Activity
An exact transcription is needed, starting with the line that contains "Landscaping (330, 2382)" and ending with the last line of the records.
----- Data for the task -----
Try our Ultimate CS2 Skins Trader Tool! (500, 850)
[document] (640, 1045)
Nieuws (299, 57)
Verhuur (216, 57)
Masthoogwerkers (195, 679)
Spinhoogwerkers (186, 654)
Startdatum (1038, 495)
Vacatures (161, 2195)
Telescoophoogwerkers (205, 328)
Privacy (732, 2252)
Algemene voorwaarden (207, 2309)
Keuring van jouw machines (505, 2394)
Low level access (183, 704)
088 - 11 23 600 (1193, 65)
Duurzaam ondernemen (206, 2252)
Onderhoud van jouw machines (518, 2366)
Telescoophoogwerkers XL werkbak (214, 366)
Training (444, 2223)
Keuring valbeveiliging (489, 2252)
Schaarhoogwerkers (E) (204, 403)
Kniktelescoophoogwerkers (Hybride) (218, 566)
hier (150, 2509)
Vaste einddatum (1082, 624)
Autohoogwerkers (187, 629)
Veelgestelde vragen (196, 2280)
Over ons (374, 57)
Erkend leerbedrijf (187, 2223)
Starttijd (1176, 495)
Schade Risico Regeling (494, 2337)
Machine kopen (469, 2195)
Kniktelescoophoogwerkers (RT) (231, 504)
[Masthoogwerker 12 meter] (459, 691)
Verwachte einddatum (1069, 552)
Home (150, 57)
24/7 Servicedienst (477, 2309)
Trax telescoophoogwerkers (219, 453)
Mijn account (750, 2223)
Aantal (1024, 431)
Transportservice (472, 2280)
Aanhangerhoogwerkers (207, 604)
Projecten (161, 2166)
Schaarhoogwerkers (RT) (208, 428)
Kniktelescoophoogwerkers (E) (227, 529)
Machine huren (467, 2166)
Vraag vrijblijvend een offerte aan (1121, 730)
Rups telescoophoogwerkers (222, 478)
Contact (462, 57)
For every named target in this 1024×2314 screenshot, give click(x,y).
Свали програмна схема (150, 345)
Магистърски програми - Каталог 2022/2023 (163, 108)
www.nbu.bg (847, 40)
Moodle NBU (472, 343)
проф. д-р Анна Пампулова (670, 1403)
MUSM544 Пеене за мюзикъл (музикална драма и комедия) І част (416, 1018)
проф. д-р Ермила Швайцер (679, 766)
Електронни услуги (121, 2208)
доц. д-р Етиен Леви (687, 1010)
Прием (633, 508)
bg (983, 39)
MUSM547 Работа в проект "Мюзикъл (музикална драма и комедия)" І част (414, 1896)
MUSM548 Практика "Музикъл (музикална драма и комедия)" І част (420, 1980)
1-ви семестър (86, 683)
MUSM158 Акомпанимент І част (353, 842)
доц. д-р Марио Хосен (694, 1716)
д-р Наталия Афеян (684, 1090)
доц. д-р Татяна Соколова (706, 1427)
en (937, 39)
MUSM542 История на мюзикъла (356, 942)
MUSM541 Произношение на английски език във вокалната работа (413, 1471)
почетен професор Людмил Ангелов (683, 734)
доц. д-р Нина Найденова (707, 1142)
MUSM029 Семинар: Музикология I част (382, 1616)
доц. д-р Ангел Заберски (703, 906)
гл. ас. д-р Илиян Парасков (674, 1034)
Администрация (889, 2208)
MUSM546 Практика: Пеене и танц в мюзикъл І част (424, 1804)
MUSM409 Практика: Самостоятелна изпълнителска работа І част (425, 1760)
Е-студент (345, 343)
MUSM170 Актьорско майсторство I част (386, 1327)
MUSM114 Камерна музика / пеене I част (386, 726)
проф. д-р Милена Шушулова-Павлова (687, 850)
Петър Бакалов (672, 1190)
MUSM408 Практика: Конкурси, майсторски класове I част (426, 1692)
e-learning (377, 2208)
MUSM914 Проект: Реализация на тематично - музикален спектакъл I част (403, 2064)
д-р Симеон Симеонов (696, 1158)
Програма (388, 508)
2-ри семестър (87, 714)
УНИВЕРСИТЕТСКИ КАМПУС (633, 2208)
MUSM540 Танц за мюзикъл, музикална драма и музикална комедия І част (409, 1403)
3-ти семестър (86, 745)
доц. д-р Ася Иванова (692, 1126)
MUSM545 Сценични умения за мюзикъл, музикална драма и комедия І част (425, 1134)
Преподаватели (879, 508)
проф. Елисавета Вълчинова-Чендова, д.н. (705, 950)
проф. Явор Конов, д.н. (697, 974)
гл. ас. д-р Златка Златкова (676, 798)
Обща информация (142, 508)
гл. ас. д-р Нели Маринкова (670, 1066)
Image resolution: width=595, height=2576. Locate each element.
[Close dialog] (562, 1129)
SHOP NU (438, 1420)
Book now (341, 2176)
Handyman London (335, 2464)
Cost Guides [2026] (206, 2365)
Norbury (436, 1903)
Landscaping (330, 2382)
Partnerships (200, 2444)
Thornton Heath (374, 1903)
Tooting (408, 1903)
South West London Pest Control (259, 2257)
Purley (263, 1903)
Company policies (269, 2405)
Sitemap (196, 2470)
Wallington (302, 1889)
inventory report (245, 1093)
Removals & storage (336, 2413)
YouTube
-----
Response below
Landscaping (330, 2382)
Partnerships (200, 2444)
Thornton Heath (374, 1903)
Tooting (408, 1903)
South West London Pest Control (259, 2257)
Purley (263, 1903)
Company policies (269, 2405)
Sitemap (196, 2470)
Wallington (302, 1889)
inventory report (245, 1093)
Removals & storage (336, 2413)
YouTube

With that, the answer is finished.